Re: proc fs and shared pids

Marek Michalkiewicz (msmith@quix.robins.af.mil)
Mon, 5 Aug 1996 22:43:52 -0400 (EDT)


I'm replying to two messages here, sorry. :(

> The only thing is that this makes signal handling bizarre.
> Suppose I have one thread that waits for a SIGHUP and controls the
> shutdown. How do I get the rest of the world (consider 'init' for
> example) to send the SIGHUP to the correct thread?
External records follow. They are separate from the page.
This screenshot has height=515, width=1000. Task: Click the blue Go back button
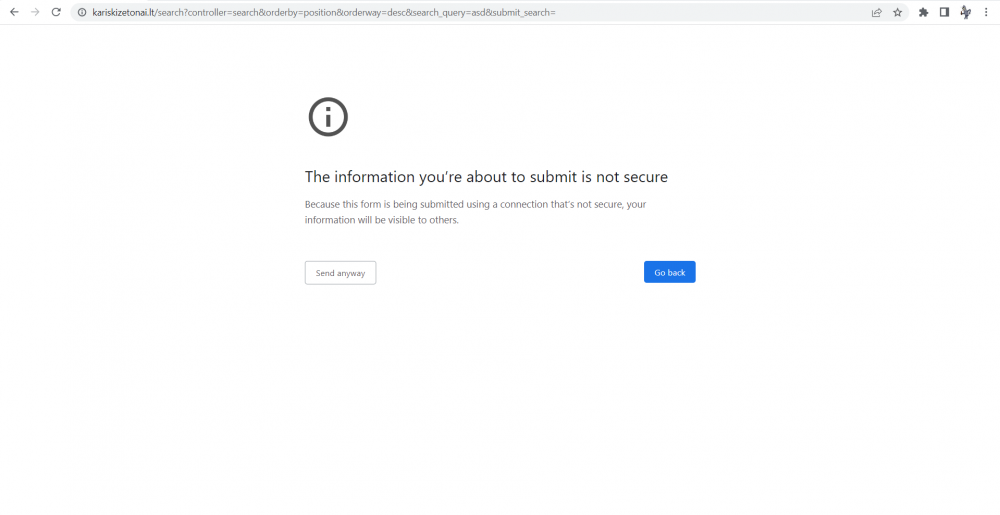[x=669, y=272]
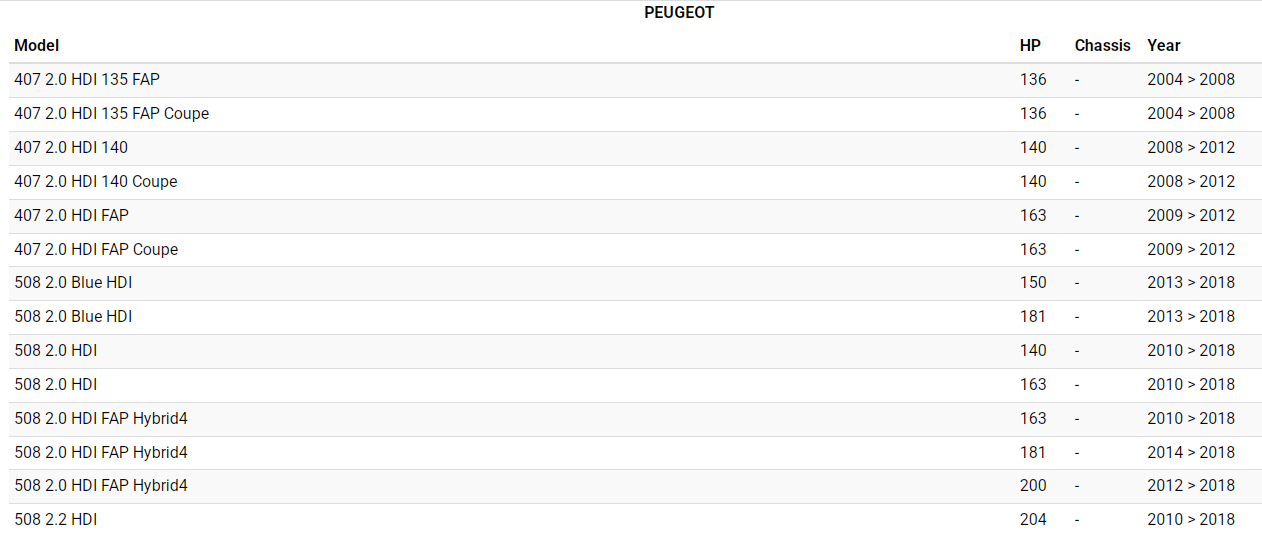Click the Chassis column header
Viewport: 1262px width, 537px height.
coord(1102,45)
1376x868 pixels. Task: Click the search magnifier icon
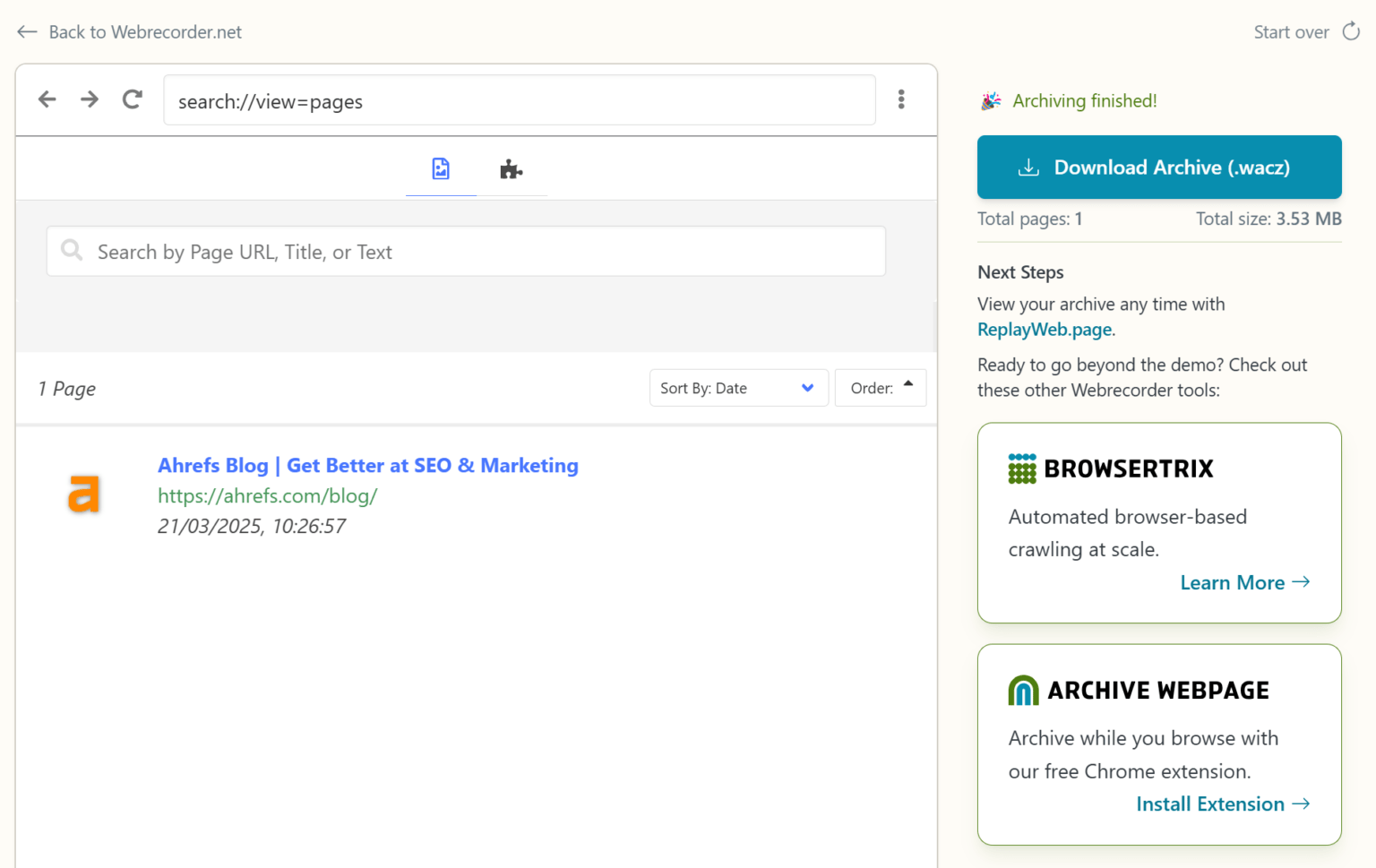[72, 251]
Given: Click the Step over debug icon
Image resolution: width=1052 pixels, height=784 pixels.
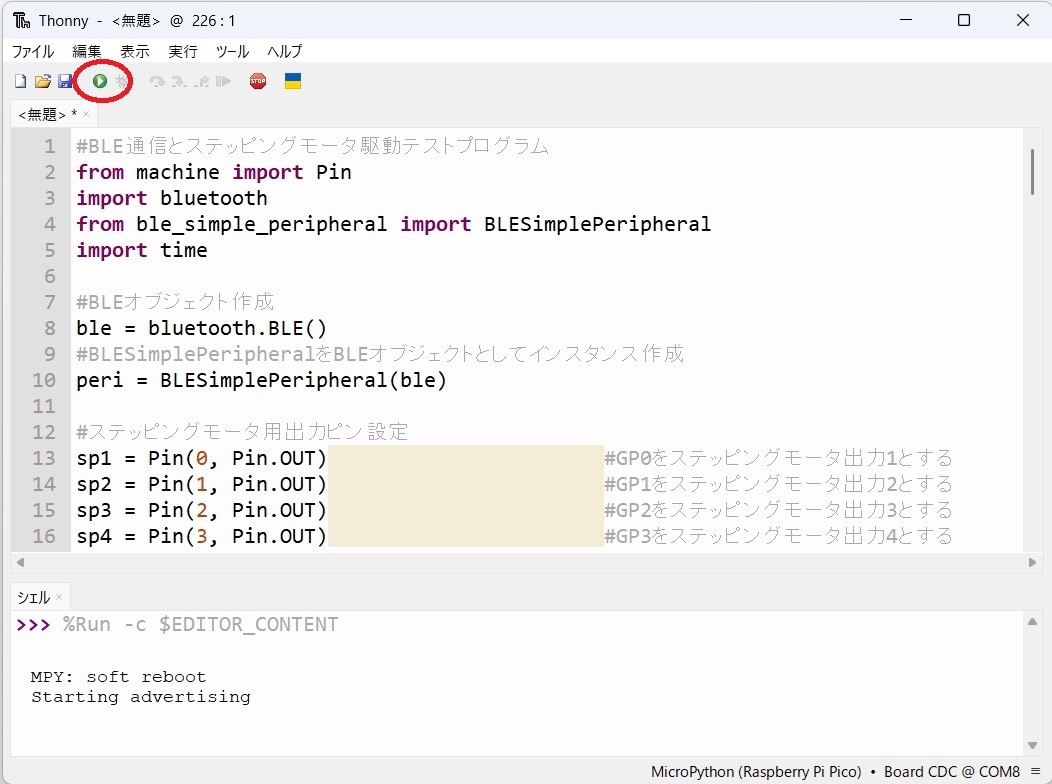Looking at the screenshot, I should click(x=157, y=81).
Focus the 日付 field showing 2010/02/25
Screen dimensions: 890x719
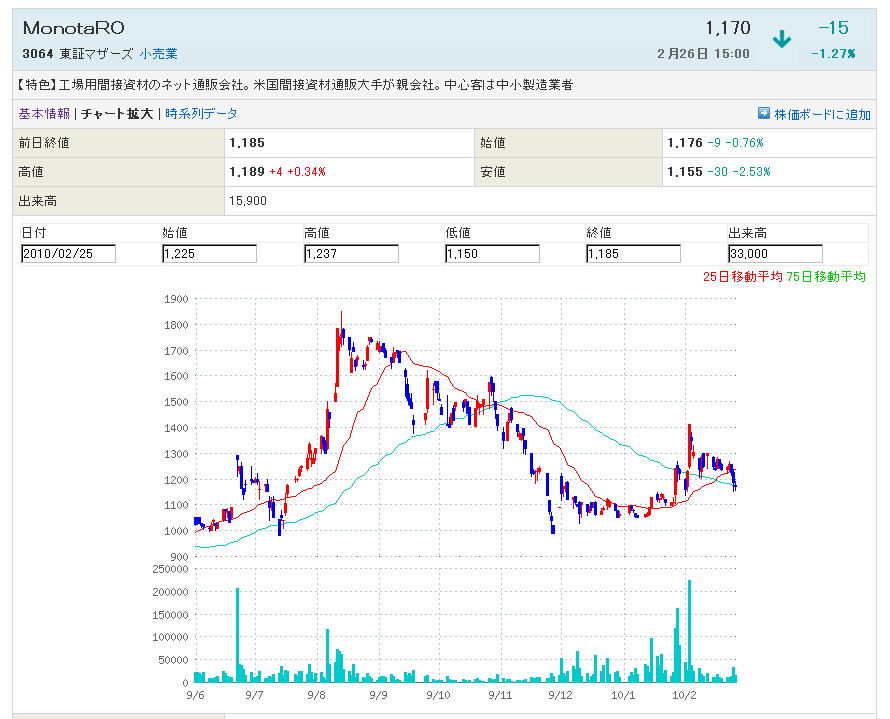(x=68, y=254)
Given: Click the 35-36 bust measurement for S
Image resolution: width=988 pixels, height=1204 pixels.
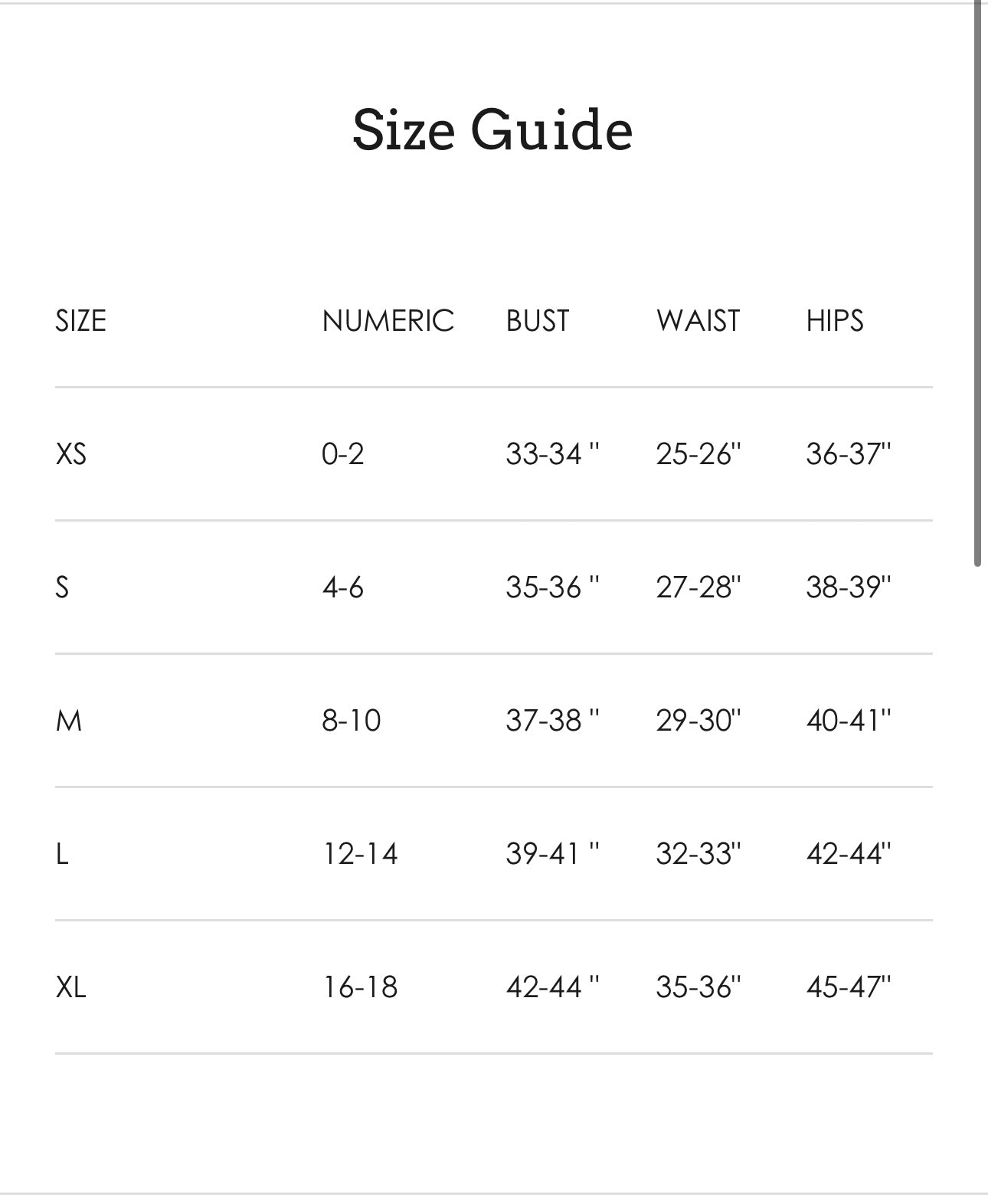Looking at the screenshot, I should (x=552, y=587).
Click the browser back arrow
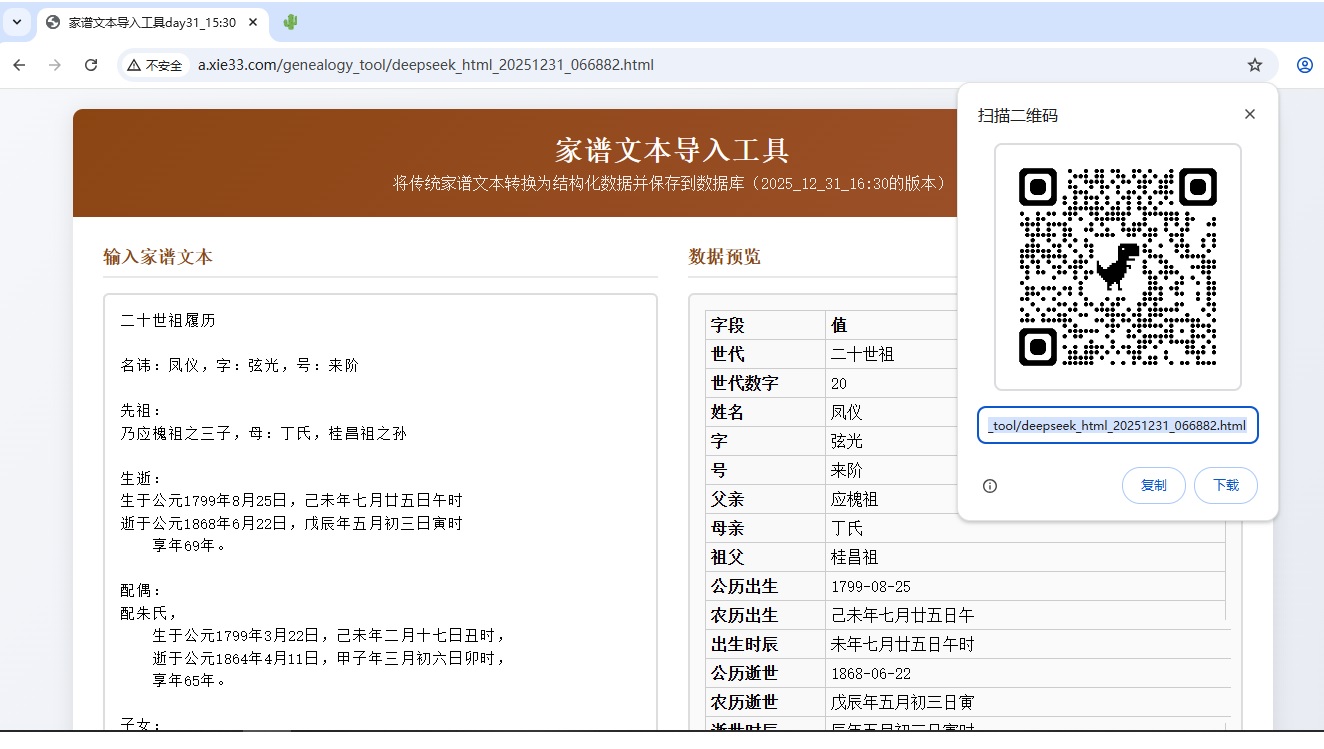1324x749 pixels. [x=19, y=65]
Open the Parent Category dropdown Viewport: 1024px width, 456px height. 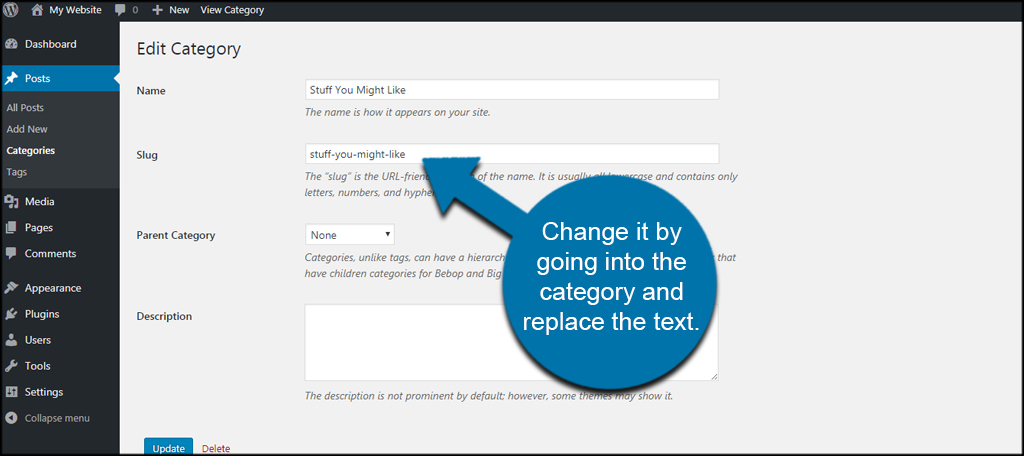(x=349, y=234)
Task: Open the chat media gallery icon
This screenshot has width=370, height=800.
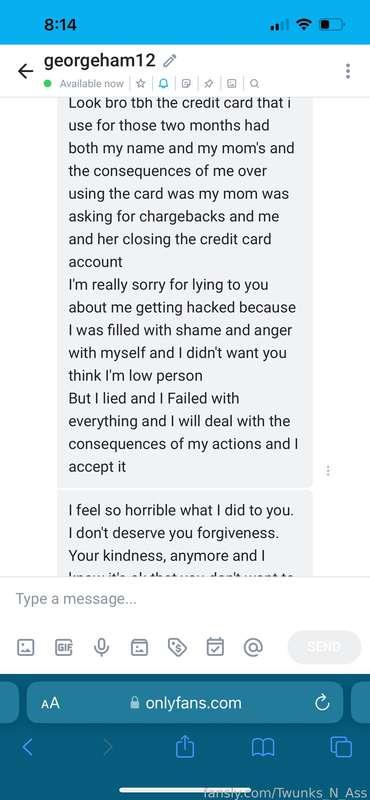Action: click(x=232, y=83)
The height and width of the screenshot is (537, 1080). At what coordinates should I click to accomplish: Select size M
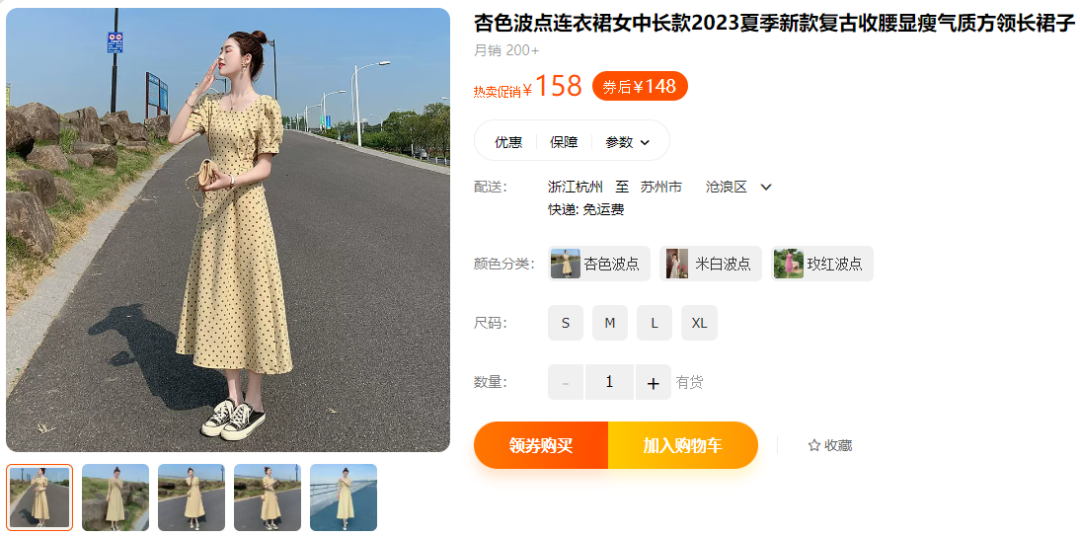[610, 323]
If we are talking POSIXish behavior then the job of catching SIGHUP
is yours. If a number of threads are eligible, then which thread
gets the signal is specified as implementation dependant. Since
pthreads have thread specific signal masks, this isn't a problem.
If it is, threads may not be appropriate in that particular case.

> How will getppid work under this scheme? What will happen if the

It should return the parent of the PROCESS in my opinion, not the thread.

> thread that created a particular thread dies? Do you send a SIGCHILD? Who
> reaps threads return values?

How is the thread exiting? The thread way by pthread_exit() or by
the real exit()? You use pthread_join() and pthread_detach() to
reap the thread, not wait().

> > Allowing user mode threads to share pids is probably a mistake. For the
> > purpose of process control, it probably makes more sense to regard them as
> > special cases of processes, i.e., processes with shared memory.

How else do you get user mode threads? The fact that a thread is a user
level one implies that it shares process resources and is invisible
to the kernel. At least in a general sense. Maybe you meant LWP?